Stevens cut his benchmark rate by 4 percentage points since early September to a 45-year low of 3.25 percent. Australia’s lenders have passed on most of those reductions to mortgage borrowers, around 90 percent of whom have variable-rate loans.

Australian Economy

The drop in borrowing costs is among reasons the Reserve Bank of Australia expects the nation’s economy will expand 0.5 percent this year. By contrast, the International Monetary Fund forecasts contractions in the U.S, Europe and U.K. of 1.6 percent, 2 percent and 2.8 percent respectively.

The U.S., Switzerland and “one or two other countries” are facing the prospect of dealing with the limits of monetary policy as benchmark lending rates approach zero, “a theoretical curiosum until Japan’s experiences over the past decade,” Stevens said.

“For this reason, so-called ‘unconventional’ policy instruments are starting to come into view in some countries,” he said.
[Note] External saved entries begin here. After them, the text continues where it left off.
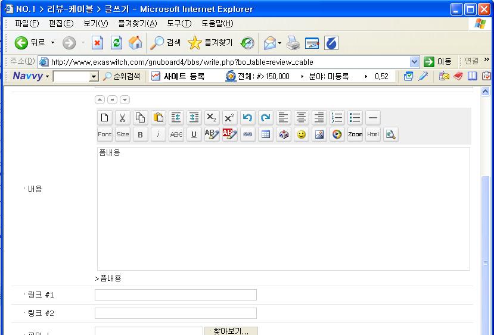Insert a smiley emoticon

click(302, 134)
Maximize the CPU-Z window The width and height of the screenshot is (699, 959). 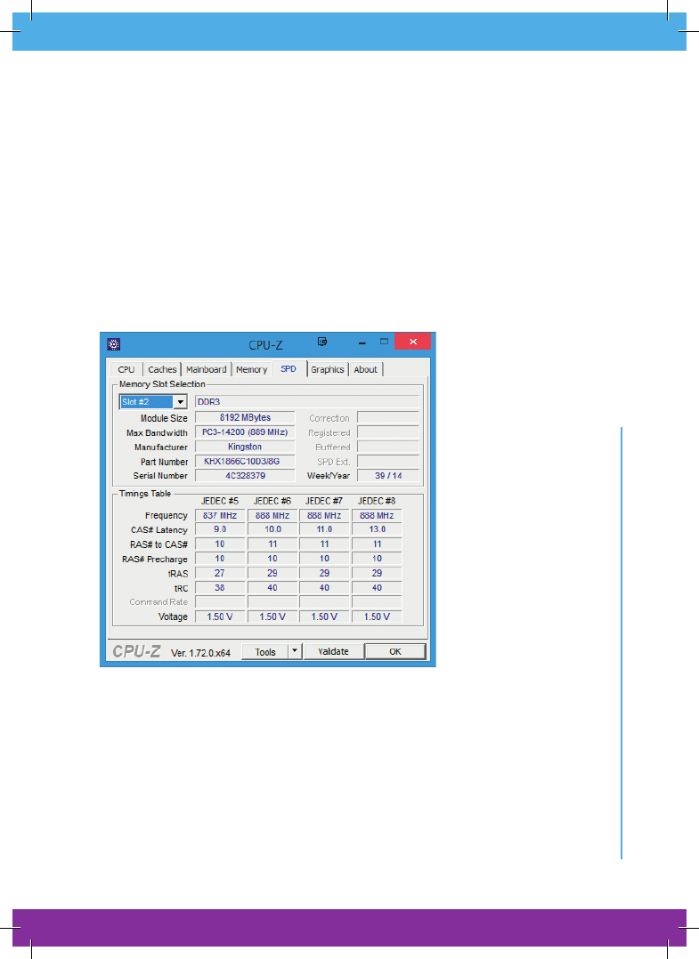click(384, 342)
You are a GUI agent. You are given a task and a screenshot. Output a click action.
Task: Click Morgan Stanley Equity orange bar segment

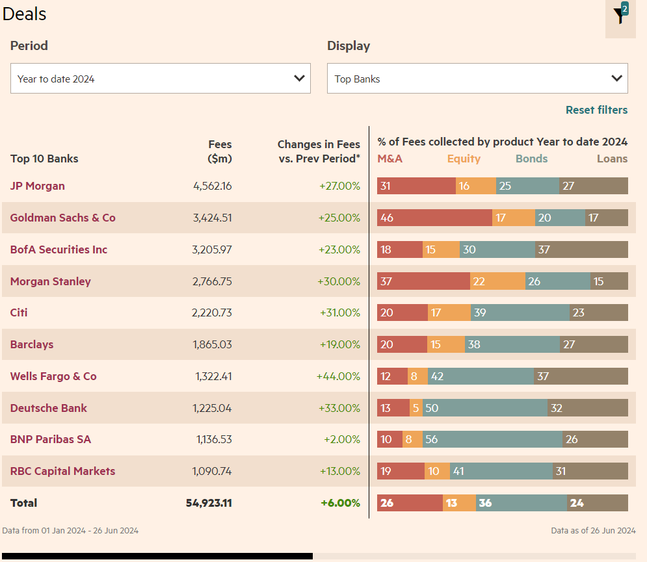497,281
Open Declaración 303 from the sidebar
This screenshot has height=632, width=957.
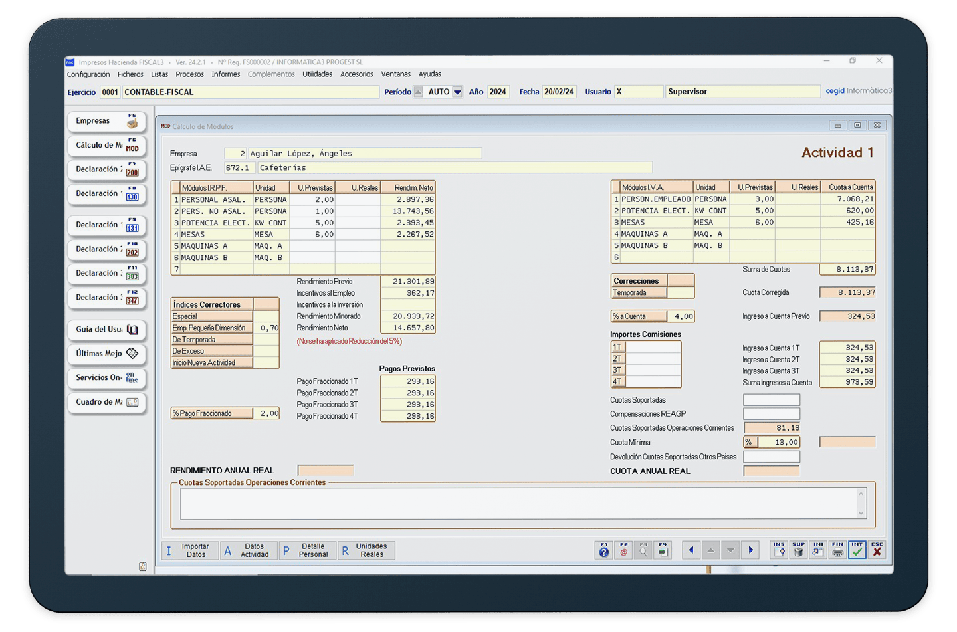click(x=106, y=273)
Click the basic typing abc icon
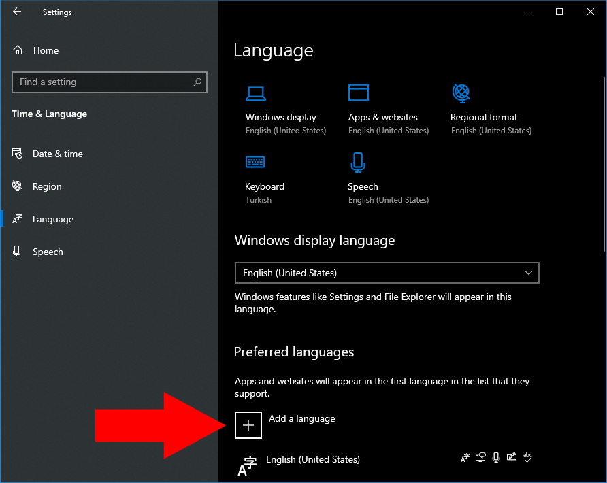The width and height of the screenshot is (607, 483). tap(527, 457)

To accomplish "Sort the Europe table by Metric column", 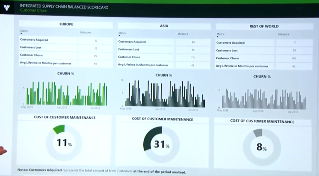I will pyautogui.click(x=24, y=32).

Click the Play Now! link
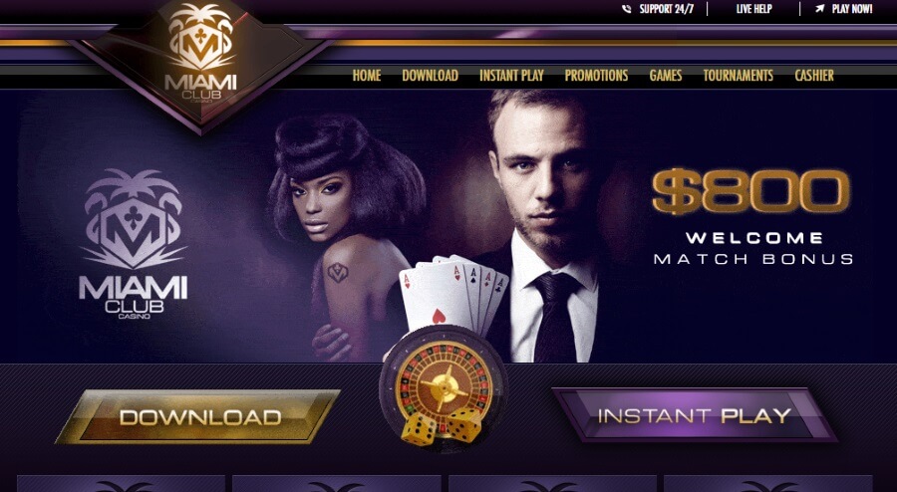852,9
These include the purchase of assets by central banks.

In future, Stevens said central bankers and regulators will need to devise new ways of operating “effectively on the assumption that we will never have the full picture of the workings of the financial system and the real economy.”

Be Skeptical

Authorities need to be more skeptical about the latest financial innovations, and maintain a “much greater degree of distrust of leverage, in all its forms,” he said.

“Many investors, if they were honest, would have to admit that they knew that they did not fully understand the instruments, yet they were not deterred from investing,” Stevens said.

“The simple point, surely, was that there was too much optimism combined with too much leverage. That is neither new, nor particularly complicated,” he said, adding that it will probably “periodically recur.”

Central bankers can’t avoid revisiting the question of whether monetary policy should be used to control asset-price bubbles, the governor said.

Following the collapse of the dot-com bubble in 2001, those who supported the use of interest rates to temper rising asset prices, such as stocks and property, failed to get enough traction, “I suspect mainly because growth in the U.S. was fairly easily restarted after the shallow recession of 2001.”

Stevens’ speech didn’t address monetary policy in Australia or the nation’s economy.